Em seu despacho, Hackbart lembrou que o Relatório Técnico de Identificação e Delimitação (RTID) da comunidade já está devidamente concluído pelo órgão. Trata-se de documento composto por perícia sócio-antropológica, cadastramento de famílias, levantamento de cadeia dominial da ilha e pesquisa cartográfica para identificar sobreposições com unidades de conservação ambiental. A tramitação do processo depende agora de ajustes na portaria que vai publicar o RTID e abrir para contestações.
Ainda de acordo com o Incra, os quilombolas da ilha de Marambaia já foram certificados pela Fundação Cultural Palmares, ligada ao Ministério da Cultura, ainda em 2004. No mesmo ano, laudo científico da Universidade Federal Fluminense (UFF), coordenado pelo antropólogo José Maurício Arruti, e que tem quase 400 páginas, reconheceu a comunidade como remanescente quilombola.
Ao defender a atuação do Poder Público na regularização, o presidente do Incra destacou o parecer nº 1/2006, da Advocacia-Geral da União (AGU), assinado pelo então Consultor-Geral da União, Volkmer de Castilho, que uniformiza o papel do governo federal no reconhecimento dessas comunidades tradicionais quilombolas. De acordo com o parecer, a titulação deve respeitar a mesma lógica das terras indígenas, onde a proteção constitucional da posse prevê a ocupação de uma área necessária a manutenção e reprodução da cultura e dos costumes da comunidade.
Judiciário favorável
Além das conclusões científicas, o Poder Judiciário também tem decidido a favor da proteção possessória da comunidade quilombola da Marambaia. A Justiça federal no Rio de Janeiro, por exemplo, julgou em primeira instância o pedido do MPF para manter os quilombolas na ilha, chegando a estipular prazos para que o Incra finalizasse a titulação definitiva da comunidade. Em outra decisão de grande repercussão, julgada em novembro do ano passado, a 1ª turma do Superior Tribunal de Justiça (STJ) reconheceu por unanimidade a legitimidade da posse dos quilombolas sobre a ilha.
Histórico
Segundo laudos antropológicos que atestam a origem tradicional da comunidade, o território ocupado já foi de propriedade do comendador Joaquim José de Souza Breves, que comprou a área em 1856. Breves, famoso senhor do café à época, instalou um entreposto do tráfico negreiro na localidade, que funcionou durante décadas para confinar escravos recém-chegados da África por um período de engorda, até que eles estivessem em boas condições físicas para o trabalho forçado nas lavouras.

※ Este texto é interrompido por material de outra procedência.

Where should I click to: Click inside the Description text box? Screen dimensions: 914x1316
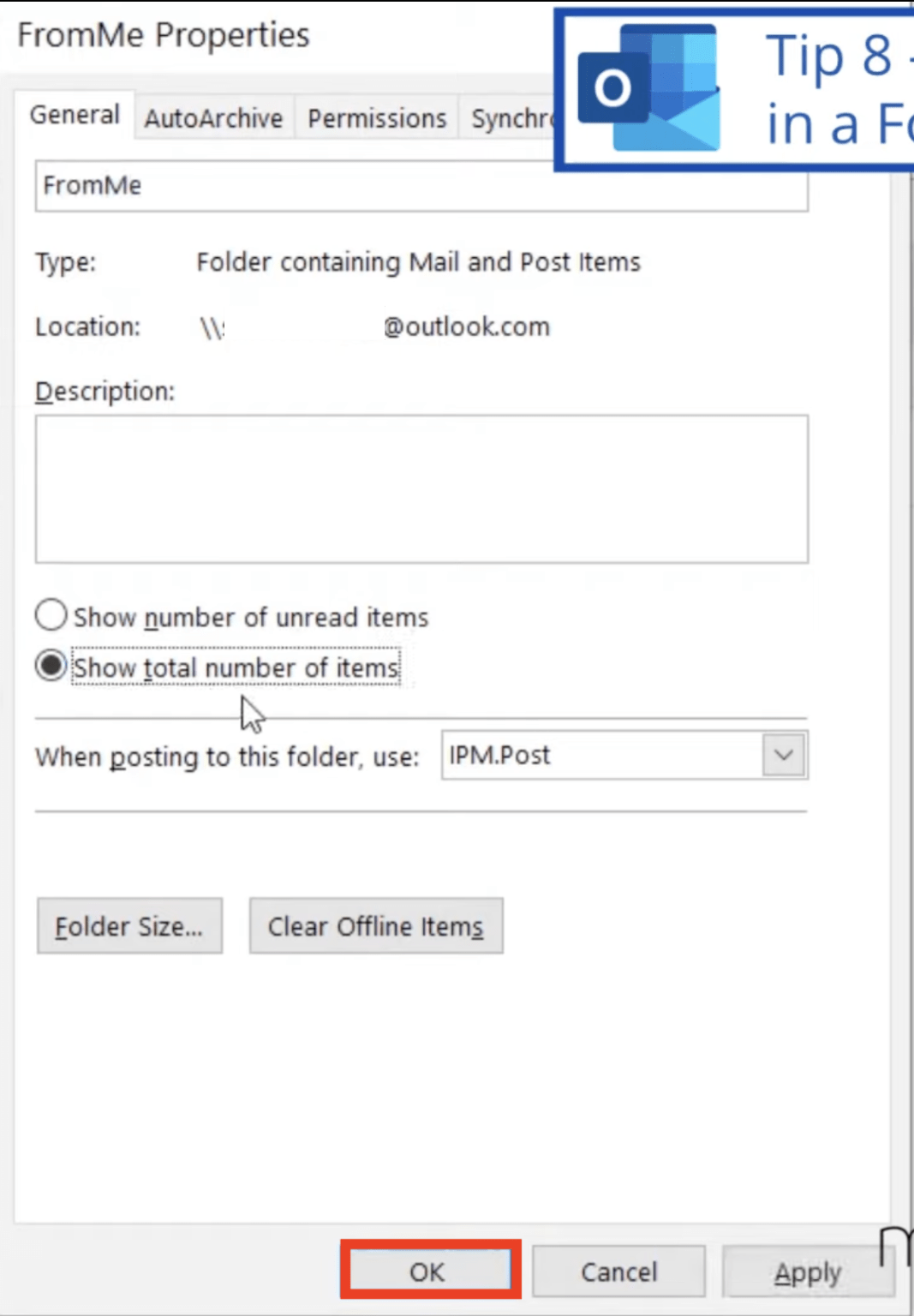tap(421, 488)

Após a morte do comendador, em 1889, os quilombolas estabeleceram uma posse pacífica das terras, vivendo basicamente da pesca artesanal. A família de Breves, com dificuldades financeiras, abandonou por completo a ilha até decidir vender a propriedade para a União em 1906, quando foi repassada ao controle da Marinha.
Ser quilombola
Um dos principais entraves judiciais para a tramitação dos processos de titulação de comunidades quilombolas é justamente o conceito atualizado de quilombo. O relatório da Secex/RJ entende quilombola somente a comunidade comprovadamente formada por remanescentes de escravos fugidos. Por outro lado, a atuação do Incra, baseada no Decreto 4.887/2003 e na Constituição, resulta do entendimento antropológico consagrado de que comunidades quilombolas se formam não só pelo agrupamento de escravos fugidos, mas também por meio de ocupação de terras livres, doações, herança ou mesmo aquisição de áreas como pagamento de serviços prestados, antes e após o período da escravidão.
Segundo antropólogos, o que fundamenta o atual conceito de quilombo é a consolidação de um território próprio por comunidades negras rurais que mantêm costumes tradicionais e uma relação de subsistência e preservação do ecossistema, além de desenvolvem práticas culturais que remontam à opressão histórica da escravidão.